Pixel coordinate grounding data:
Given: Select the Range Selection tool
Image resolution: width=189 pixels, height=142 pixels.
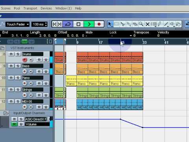Looking at the screenshot, I should pyautogui.click(x=117, y=24).
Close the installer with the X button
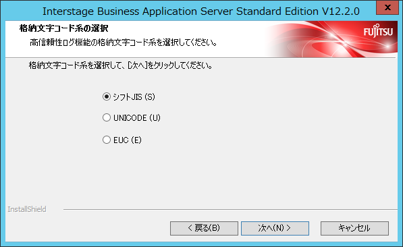 pyautogui.click(x=387, y=7)
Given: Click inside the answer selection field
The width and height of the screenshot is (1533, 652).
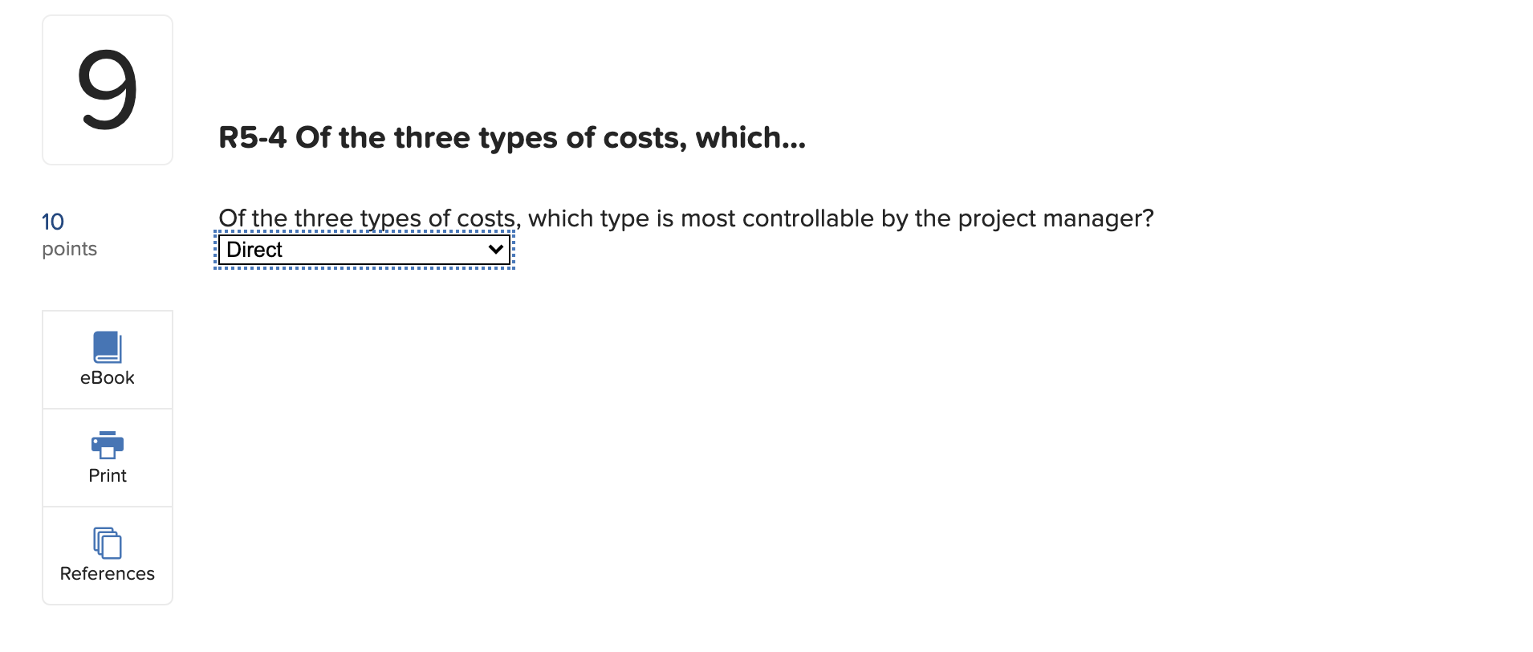Looking at the screenshot, I should click(x=363, y=249).
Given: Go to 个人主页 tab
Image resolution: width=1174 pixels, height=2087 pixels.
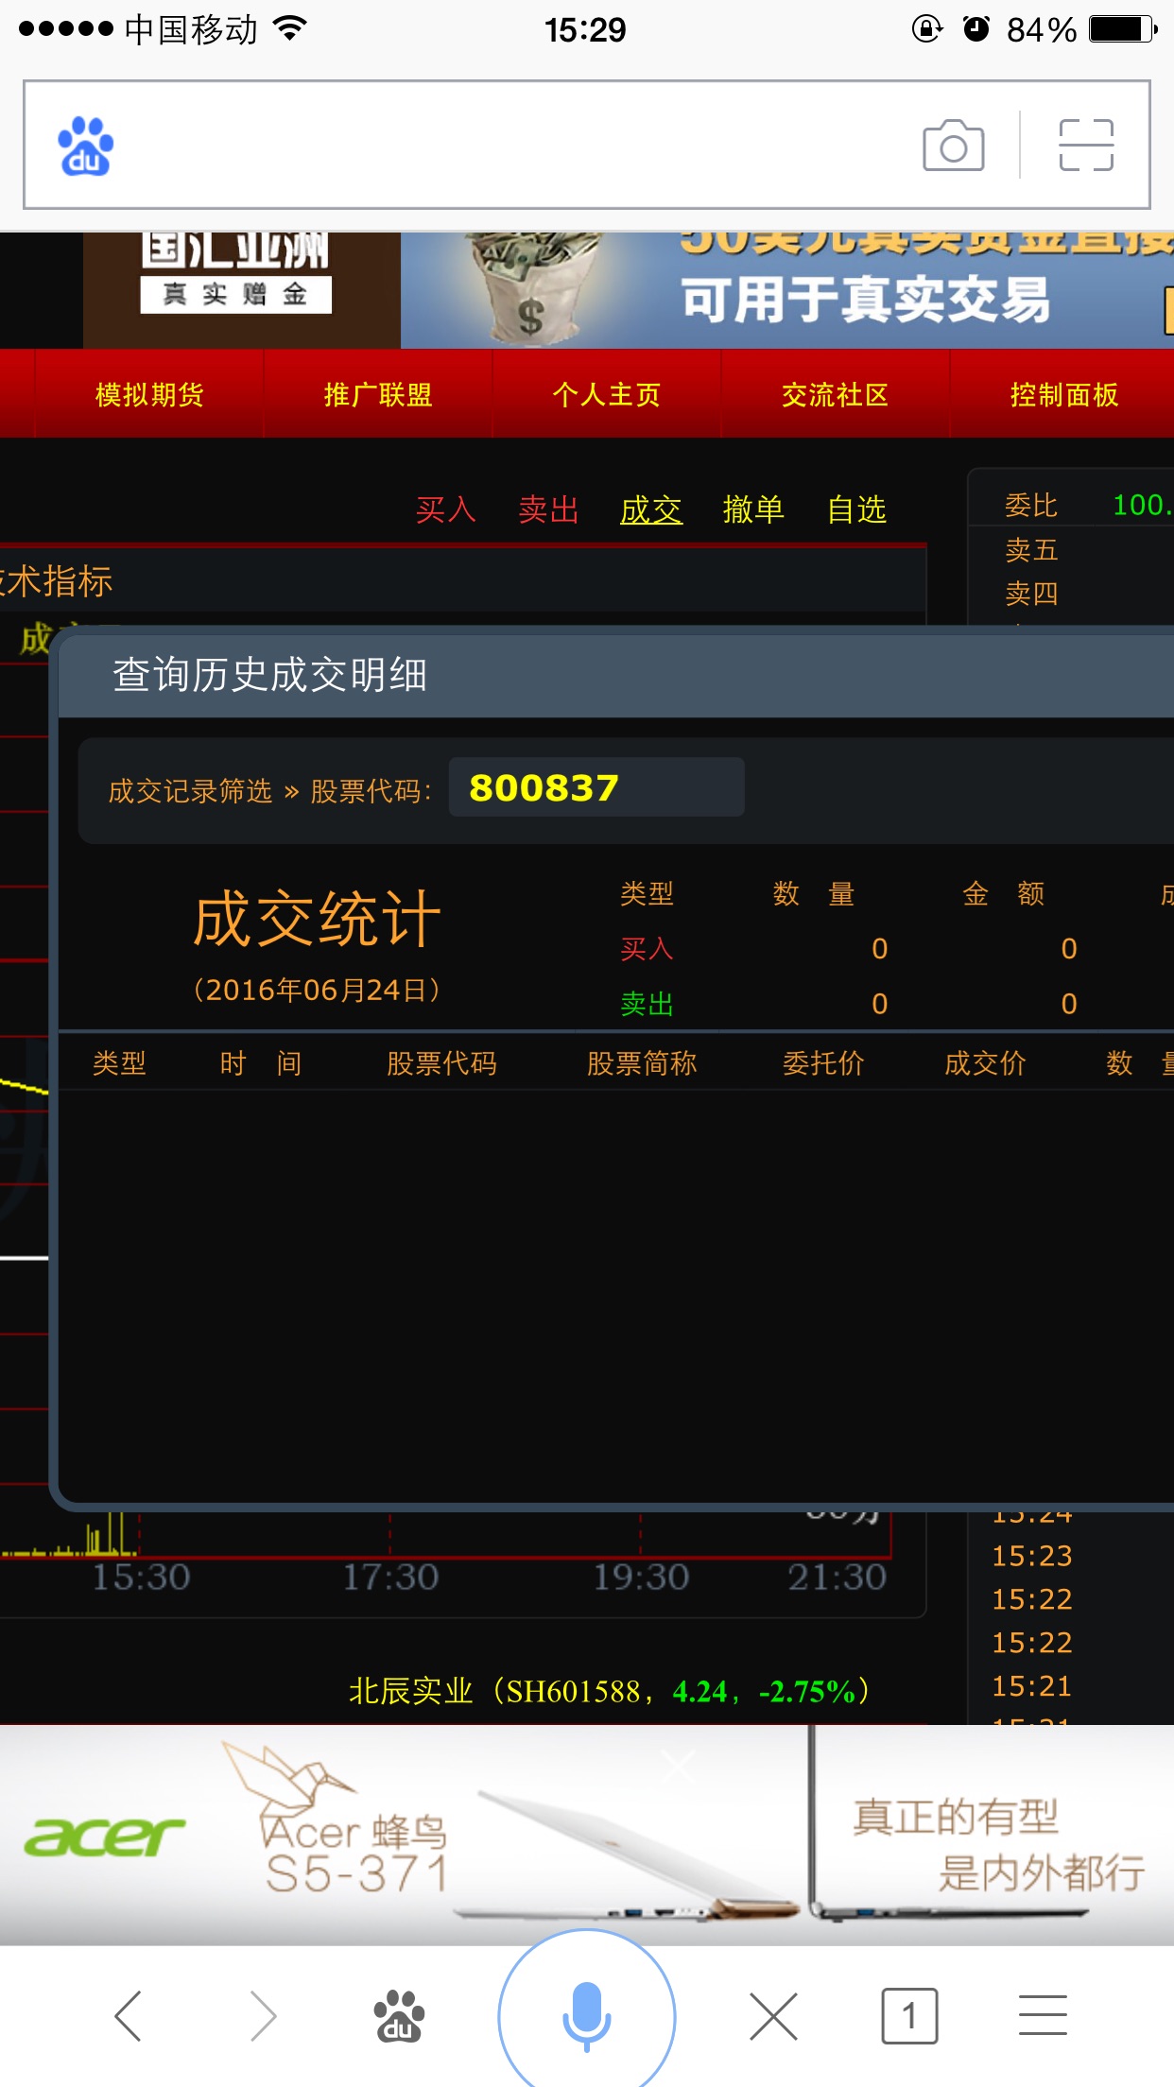Looking at the screenshot, I should [x=607, y=394].

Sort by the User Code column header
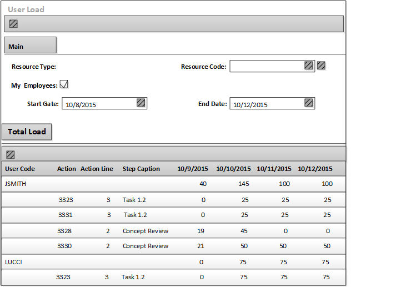tap(20, 169)
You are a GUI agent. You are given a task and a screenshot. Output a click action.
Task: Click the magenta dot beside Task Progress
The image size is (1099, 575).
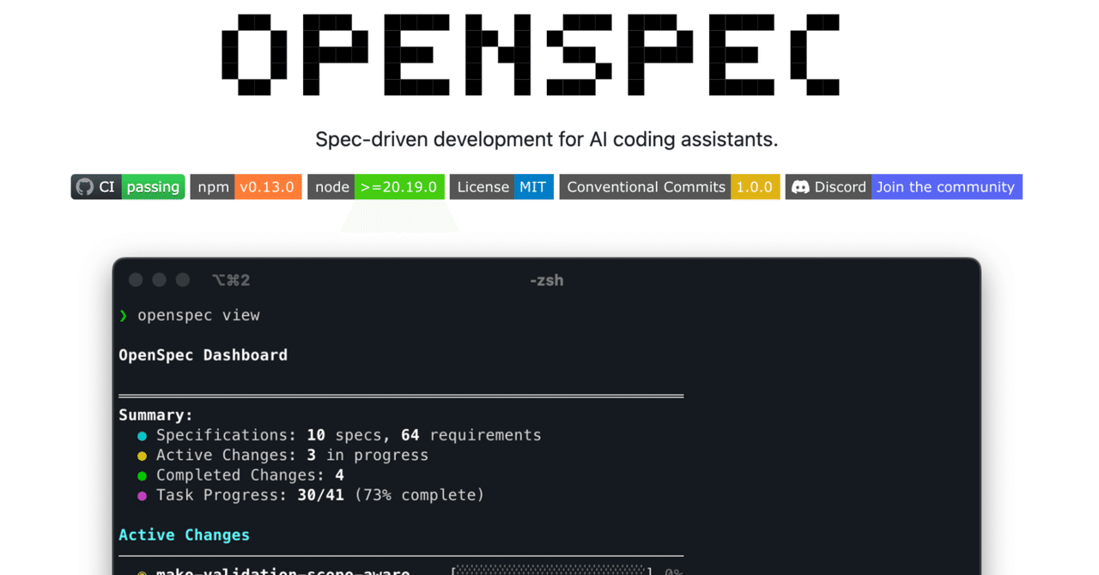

## [What you should do]
Would you output the data above exactly as written, but with no images?

## [Exercise output]
Given: Select the Range Selection tool
Image resolution: width=189 pixels, height=142 pixels.
Looking at the screenshot, I should pyautogui.click(x=117, y=24).
Close the installer with the X button
 pyautogui.click(x=387, y=7)
Given: Click inside the answer selection field
The width and height of the screenshot is (1533, 652).
Looking at the screenshot, I should click(x=363, y=249).
Given: Go to 个人主页 tab
Image resolution: width=1174 pixels, height=2087 pixels.
Looking at the screenshot, I should [x=607, y=394].

Sort by the User Code column header
tap(20, 169)
You are a GUI agent. You are given a task and a screenshot. Output a click action.
Task: Click the magenta dot beside Task Progress
The image size is (1099, 575).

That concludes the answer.